The result will be a bruise, or more technically, a contusion, of the rat’s spinal cord. The bruise interrupts nerve transmission, paralyzing some muscles and blocking sensation. The location and severity of the damage will depend on the site of the blow and the height of the drop – and the consequent behavioral changes are reproducible. The procedure was developed in the early 1990s in the laboratory of Wise Young, a neurologist then working at New York University and now at Rutgers. He wanted to create a model for spinal-cord injury, in order to test and evaluate proposed treatments to repair the damage and restore some degree of function. Not long before, three scientists at Ohio State University had devised a rating scale for precise scoring of loss of function in spinal-cord injury. Young adapted the scale to his rat model, based on how well or poorly an injured creature could walk. In 1995, he showed that the behavioral rating varies in direct proportion with tissue damage at the injury site. In a recent conversation, he said, “This was the first behavioral outcome measure that correlated with morphological damage in the spinal cord.” Although no one measure is universally accepted in spinal-cord-injury work, Young said, “This comes close.”
The spinal cord is remarkably well protected, by bone and by its tough outer layer, the dura. In humans, only about 10 percent of spinal-cord injuries, caused by mishaps like a bullet through the spine, interrupt the cord completely. Ninety percent are contusions. Nerves in the adult central nervous system, including the spinal cord, do not spontaneously regenerate. Some nerves in the peripheral system, however, can – importantly, in the presence of Schwann cells, a type of cell that provides an environment favorable to new growth of nerve axons. Many attempts have been made to transplant such cells into damaged spinal cords, to promote regeneration, but they have all failed.
Enter olfactory ensheathing glial cells – bearing the hope of a way to fix, or at least to ameliorate, spinal-cord injuries. In 1984, Ron Doucette, at the University of Saskatchewan, described a new kind of cell, which he had found in the olfactory nerve and the olfactory bulb. The olfactory nerve is the only central-nervous-system nerve that continually regenerates throughout adult life. It is made up of neurons that arise in the mucous tissue of the nose and run the short distance to the olfactory bulb, one of the most primitive parts of the brain.

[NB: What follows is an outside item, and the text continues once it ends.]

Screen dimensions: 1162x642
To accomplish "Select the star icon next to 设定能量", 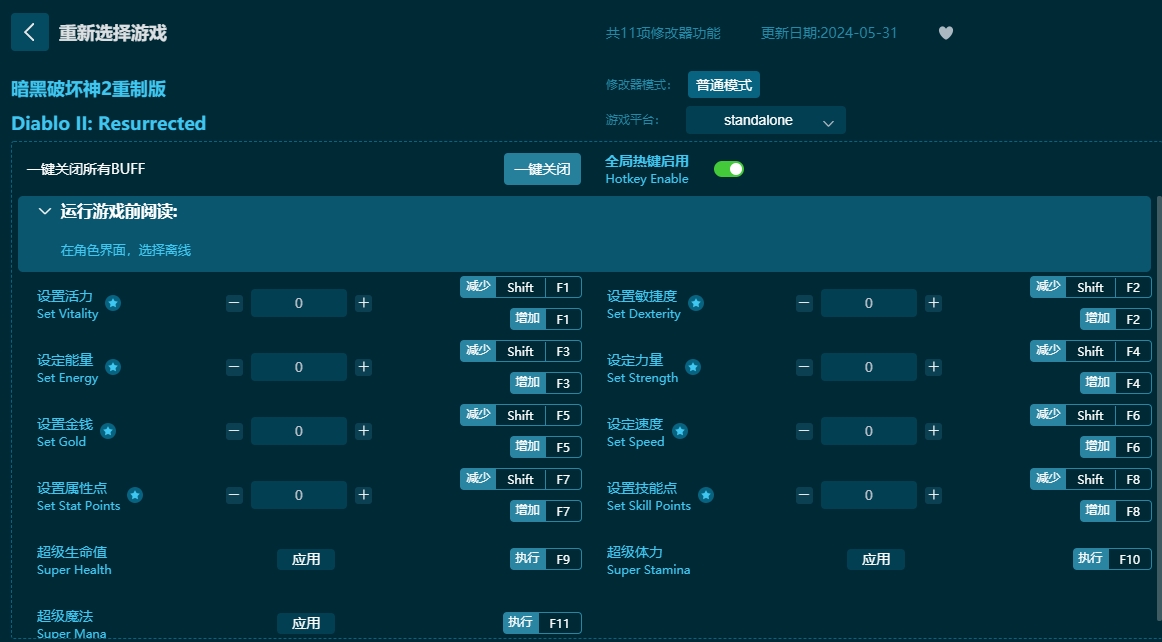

We sniff substances all the time that are toxic to these neurons, which die and must be replaced. New ones are constantly being generated. They send axons up the olfactory nerve to establish fresh connections to the bulb. Doucette’s new-found cell produces a particular protein that marks it as a glial cell – a class of support cells, which include Schwann cells, that surround neurons. The surface of Doucette’s cell carries what are called cell-adhesion molecules, which attract growing axons. In the years after his discovery, Doucette isolated these cells and learned to grow them in tissue culture. He found that they wrap around axons and promote their growth: hence the name, olfactory ensheathing glial cells. In 1990, Doucette proposed that they are the principal reason the olfactory nerve can regenerate. Then and today, he has been pursuing how exactly Schwann cells and ensheathing cells do what they do.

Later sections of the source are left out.